Start of SOURCE TEXT

Two of the constitutional enactments in Western Australia which are of importance are the Constitution Act 1889 and the Constitution Acts Amendment Act 1899. Could I come first to the 1889 Act. That Act provides in section 2(1) that there shall be two Houses in the Parliament, a Legislative Council and a Legislative Assembly.

KIRBY J:   You have gone straight to the State Constitution Act.

MR JACKSON:   Yes, your Honour.

KIRBY J:   Is there any contextual provision in the Federal Constitution which we have to, as it were, keep in our mind as we look at the State Constitution?

MR JACKSON:   Your Honour, one would look, no doubt, or keep in mind, section 106, perhaps section 107, and, of course, to the extent to which the Australia Act could be regarded as a constitutional instrument and as a law that ‑ ‑ ‑

KIRBY J:   That is a big question as far as I am concerned.

MR JACKSON:   Well, that, your Honour, may be.  Could I just say, however, that it is both a law of the United Kingdom and the law of the Commonwealth passed pursuant to section 51(xxxviii) and in consequence would be a law which would ‑ ‑ ‑

KIRBY J:   It has never yet been explained to me what the United Kingdom Parliament was doing intermeddling in our constitutional affairs in 1986.

MR JACKSON:   Your Honour, I am not attempting to justify it; I am simply saying that as things stand at the moment, there are two laws, the Australia Acts ‑ ‑ ‑

KIRBY J:   All the governments and all the Parliaments go along with this, but the people of Australia have not been consulted.  Anyway, I have just expressed by view on that.

MR JACKSON:   Your Honour, I will come to the provisions of it later, if I may say, rather than saying a little later.  I was mentioning the West Australian Constitution Act 1889. It provides in section 2(1) that there are two Houses in the Parliament. It provides in section 2(2) that the Parliament consists of those two Houses and the sovereign.

End of SOURCE TEXT
Start of MATERIAL PROVIDED

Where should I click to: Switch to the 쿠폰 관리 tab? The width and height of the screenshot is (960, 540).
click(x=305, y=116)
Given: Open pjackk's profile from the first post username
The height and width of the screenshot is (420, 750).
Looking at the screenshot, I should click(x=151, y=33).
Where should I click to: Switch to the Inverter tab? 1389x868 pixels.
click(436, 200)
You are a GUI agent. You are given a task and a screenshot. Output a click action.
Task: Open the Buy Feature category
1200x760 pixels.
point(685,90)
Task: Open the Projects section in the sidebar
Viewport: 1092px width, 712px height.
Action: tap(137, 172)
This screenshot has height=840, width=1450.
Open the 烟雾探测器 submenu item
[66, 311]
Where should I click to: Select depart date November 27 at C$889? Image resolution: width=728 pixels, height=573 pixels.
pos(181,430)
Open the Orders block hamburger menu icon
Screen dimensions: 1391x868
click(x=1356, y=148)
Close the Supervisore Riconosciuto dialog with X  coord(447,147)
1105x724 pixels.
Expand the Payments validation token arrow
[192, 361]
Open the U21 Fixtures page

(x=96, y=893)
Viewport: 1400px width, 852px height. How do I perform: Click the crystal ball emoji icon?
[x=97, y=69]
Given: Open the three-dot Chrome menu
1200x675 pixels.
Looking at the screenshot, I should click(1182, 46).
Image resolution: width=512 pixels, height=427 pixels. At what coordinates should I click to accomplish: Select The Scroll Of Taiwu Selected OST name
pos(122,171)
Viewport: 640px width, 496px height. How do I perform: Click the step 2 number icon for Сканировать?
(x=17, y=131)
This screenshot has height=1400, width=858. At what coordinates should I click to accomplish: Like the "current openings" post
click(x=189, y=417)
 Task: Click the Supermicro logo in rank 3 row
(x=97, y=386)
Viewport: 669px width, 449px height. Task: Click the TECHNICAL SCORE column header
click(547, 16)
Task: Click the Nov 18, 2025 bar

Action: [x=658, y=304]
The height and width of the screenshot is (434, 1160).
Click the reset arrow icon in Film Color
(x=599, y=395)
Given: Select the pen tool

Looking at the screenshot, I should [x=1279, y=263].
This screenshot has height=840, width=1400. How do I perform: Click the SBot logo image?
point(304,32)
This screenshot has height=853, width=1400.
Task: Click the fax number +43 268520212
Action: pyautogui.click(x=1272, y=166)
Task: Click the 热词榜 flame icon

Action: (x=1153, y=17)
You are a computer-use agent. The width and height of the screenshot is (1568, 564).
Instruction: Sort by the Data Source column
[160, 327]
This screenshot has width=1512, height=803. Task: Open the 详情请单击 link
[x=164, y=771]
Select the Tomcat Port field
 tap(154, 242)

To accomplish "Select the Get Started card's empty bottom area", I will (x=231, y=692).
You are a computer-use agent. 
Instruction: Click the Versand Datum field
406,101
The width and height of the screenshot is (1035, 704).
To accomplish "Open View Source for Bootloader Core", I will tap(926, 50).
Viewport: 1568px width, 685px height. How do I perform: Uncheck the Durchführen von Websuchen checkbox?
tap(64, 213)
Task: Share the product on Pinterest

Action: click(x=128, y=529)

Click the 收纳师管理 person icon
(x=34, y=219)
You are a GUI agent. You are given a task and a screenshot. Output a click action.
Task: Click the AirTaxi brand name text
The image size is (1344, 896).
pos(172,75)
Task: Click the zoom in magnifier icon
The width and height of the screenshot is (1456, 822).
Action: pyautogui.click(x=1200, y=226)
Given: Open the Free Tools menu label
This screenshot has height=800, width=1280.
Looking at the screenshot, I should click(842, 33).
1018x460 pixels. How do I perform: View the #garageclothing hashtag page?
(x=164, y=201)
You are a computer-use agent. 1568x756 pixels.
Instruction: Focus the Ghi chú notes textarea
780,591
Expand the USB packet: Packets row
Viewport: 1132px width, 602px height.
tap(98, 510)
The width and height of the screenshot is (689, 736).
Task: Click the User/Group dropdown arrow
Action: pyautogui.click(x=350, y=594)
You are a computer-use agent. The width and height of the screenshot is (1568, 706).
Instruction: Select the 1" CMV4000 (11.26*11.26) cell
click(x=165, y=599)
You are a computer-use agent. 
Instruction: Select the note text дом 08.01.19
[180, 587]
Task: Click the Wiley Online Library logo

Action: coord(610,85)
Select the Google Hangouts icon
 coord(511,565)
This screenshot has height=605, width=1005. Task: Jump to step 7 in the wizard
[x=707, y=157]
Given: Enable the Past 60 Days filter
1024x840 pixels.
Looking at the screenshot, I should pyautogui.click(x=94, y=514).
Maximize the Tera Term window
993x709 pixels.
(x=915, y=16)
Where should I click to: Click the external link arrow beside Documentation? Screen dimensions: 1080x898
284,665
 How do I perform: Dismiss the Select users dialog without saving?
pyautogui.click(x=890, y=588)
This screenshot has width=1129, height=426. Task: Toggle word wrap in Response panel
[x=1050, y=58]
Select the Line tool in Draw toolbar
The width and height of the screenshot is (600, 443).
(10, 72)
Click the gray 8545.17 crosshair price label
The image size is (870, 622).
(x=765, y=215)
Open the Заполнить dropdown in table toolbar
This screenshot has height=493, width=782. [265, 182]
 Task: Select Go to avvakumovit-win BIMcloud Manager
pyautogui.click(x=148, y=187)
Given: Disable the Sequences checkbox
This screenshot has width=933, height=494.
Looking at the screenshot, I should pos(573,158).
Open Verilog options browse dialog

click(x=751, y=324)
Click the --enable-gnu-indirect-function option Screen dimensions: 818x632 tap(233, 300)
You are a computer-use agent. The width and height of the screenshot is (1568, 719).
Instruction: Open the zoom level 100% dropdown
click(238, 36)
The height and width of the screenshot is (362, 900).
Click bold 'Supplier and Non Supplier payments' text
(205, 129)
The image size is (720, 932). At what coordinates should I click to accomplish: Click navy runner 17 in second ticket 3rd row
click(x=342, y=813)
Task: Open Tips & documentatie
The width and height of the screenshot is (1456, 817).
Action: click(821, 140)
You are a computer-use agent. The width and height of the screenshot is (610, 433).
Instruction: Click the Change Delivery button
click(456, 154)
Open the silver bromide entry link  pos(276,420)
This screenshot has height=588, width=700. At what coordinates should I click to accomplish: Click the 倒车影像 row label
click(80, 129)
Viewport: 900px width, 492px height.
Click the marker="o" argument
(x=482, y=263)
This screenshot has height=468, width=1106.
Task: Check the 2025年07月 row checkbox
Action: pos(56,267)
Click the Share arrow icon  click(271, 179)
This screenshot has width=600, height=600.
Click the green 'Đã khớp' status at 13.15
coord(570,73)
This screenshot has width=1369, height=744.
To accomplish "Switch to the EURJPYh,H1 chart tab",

End of MATERIAL PROVIDED

_YOUR GOAL_
Duplicate everything in the hearing transcript from "MR JACKSON:   Yes, your Honour." down to "I am concerned.", word for word.

_FINAL RESULT_
MR JACKSON:   Yes, your Honour.

KIRBY J:   Is there any contextual provision in the Federal Constitution which we have to, as it were, keep in our mind as we look at the State Constitution?

MR JACKSON:   Your Honour, one would look, no doubt, or keep in mind, section 106, perhaps section 107, and, of course, to the extent to which the Australia Act could be regarded as a constitutional instrument and as a law that ‑ ‑ ‑

KIRBY J:   That is a big question as far as I am concerned.